Карин даже уговорила его прочитать эти отрывки ей. Он сидел за обеденным столом и бубнил себе под нос. Она слушала, сидя на диване и не выказывая никаких эмоций.

"Теперь вы видите, что это никуда не годится?" – спросил он, кое-как дочитав до конца.

"Вполне годится. Прочтете еще разок-другой вслух вашей подружке, и все будет замечательно".

И он действительно прочел все Мари, которая встревожила его замечаниями вроде: "Ты же писатель, а не актер". И: "Дюрренматт тоже не владел сценическим произношением".

Но в первую очередь Давида беспокоило не произношение. Он боялся полного blackout. Боялся, что вообще не сможет открыть рот. Или еще того хуже: рот-то откроет, но не сумеет издать ни звука. Будет сидеть с разинутым ртом и пялиться на собравшихся, не в силах выдавить ни звука. Как во сне, когда хочешь позвать на помощь, а голоса нет.

Или, к примеру, он читает и вдруг начинает слушать себя. Как посторонний. Слушать собственное чтение. Максимум после двух-трех предложений он потеряет нить – и все, blackout.

Такое с ним уже бывало. В школе, когда он делал реферат. А ведь тогда публикой были одноклассники, которых он, слава богу, прекрасно знал.

Но все это сущие пустяки по сравнению с самым жутким кошмаром: он читает без отключки, не слышит себя, читает со всем старанием, и вдруг какой-то человек встает и говорит: "А я это знаю. Это не он написал, а Альфред Дустер".

Дверь открылась, вошла г-жа Грабер. Ободряюще улыбнулась.

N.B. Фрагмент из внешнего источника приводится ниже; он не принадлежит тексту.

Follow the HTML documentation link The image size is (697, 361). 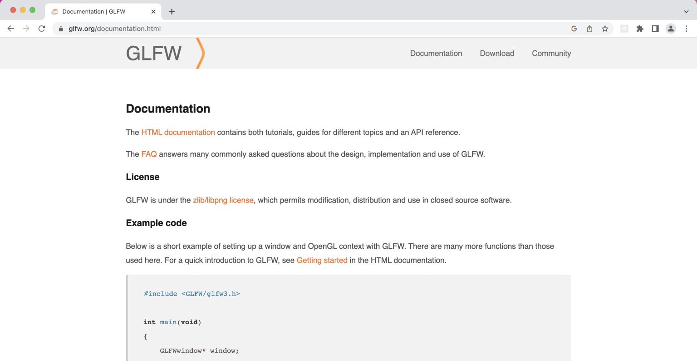(178, 133)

– Будет человек двадцать с небольшим. И это очень-очень хорошо для чтений дебютного романа. И в такую чудесную погоду. Пресса тоже здесь. Ждем еще пять минут, на случай, если кто-то опаздывает. Нервничаете?

Немного, хотел сказать Давид, но голос пропал. Он откашлялся.

– Немного.

– На первых тридцати чтениях это нормально, – засмеялась г-жа Грабер. – Выпейте еще глоточек вина, в таких случаях помогает.

Давид послушно отпил глоток.

Г-жа Грабер была худенькая особа лет шестидесяти. Короткие седые волосы гладкой шапочкой облегают голову. Мешковатое черное платье сколото на правом плече серебряной брошью под стать крупным серьгам.

– Я поставила для вас минеральную воду. Без газа. Чтоб не было отрыжки.